In the latter half of 2014, Bulletproof Coffee launched a thousand sips of butter-infused morning brew. The SoCal start-me-up cited such undocumented benefits as weight loss and mental clarity in its meteoric splash into the mainstream. Founder Dave Asprey’s unflinching fervor earned his label famous fans, an imminent Santa Monica café and the inevitable, think piece-fueled backlash. Now a new day is dawning, with a number of alternative ways to caffeinate growing in popularity. Contenders include ancient rainforest tea leaves and cutting-edge coffee equipment from the Stumptown brain trust.

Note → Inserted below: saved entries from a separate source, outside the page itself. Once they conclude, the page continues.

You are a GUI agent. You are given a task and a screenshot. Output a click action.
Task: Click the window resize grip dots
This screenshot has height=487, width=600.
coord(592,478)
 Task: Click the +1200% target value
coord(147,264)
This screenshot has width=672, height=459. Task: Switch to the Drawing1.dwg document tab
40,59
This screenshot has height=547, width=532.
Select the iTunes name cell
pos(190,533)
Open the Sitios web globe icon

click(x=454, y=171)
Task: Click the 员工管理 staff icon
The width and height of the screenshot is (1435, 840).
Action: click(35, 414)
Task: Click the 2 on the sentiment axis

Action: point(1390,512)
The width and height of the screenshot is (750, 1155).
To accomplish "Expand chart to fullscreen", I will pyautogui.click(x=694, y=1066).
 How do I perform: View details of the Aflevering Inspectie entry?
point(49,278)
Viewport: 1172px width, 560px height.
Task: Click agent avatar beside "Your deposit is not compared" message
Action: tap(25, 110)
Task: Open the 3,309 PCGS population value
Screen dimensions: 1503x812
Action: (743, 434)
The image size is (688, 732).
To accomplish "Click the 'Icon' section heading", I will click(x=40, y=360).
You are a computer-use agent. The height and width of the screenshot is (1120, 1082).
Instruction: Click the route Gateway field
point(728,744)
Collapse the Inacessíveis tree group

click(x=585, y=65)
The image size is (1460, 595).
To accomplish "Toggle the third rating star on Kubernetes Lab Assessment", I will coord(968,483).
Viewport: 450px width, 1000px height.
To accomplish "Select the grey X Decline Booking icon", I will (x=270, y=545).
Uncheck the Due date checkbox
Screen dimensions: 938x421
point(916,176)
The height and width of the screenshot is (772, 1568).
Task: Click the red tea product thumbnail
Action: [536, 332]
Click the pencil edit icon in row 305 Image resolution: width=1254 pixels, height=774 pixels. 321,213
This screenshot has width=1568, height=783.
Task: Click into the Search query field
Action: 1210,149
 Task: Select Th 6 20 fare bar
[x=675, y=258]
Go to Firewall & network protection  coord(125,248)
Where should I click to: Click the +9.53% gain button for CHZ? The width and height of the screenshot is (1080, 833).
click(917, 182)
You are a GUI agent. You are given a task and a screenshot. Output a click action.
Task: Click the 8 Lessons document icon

This Japanese drink is made from green-tea leaves grown in the shade, then milled and ground into a fine powder. The resulting cup is said to have 130 times the antioxidants of standard-issue green tea. Matcha is not steeped; instead, drinkers whisk the powder into hot water or steamed milk, or mix it into everything from energy drinks to ice cream. Matcha is making moves this year, topping 2015 trend forecasts and launching America’s first all-matcha café, located – where else? – in Williamsburg, Brooklyn.
2. Yerba mate
Harvested from a holly-like plant indigenous to South American rainforests, yerba mate has 90 percent more antioxidants than conventional green teas. Still, experts agree it should be consumed in moderation. Traditionally, yerba mate leaves are steeped in a gourd and sipped through a metal straw, but norteamericanos like Richard Landau and Martha Stewart have recently begun using it to fortify cocktails and blended coffee with a healthy dose of caffeine.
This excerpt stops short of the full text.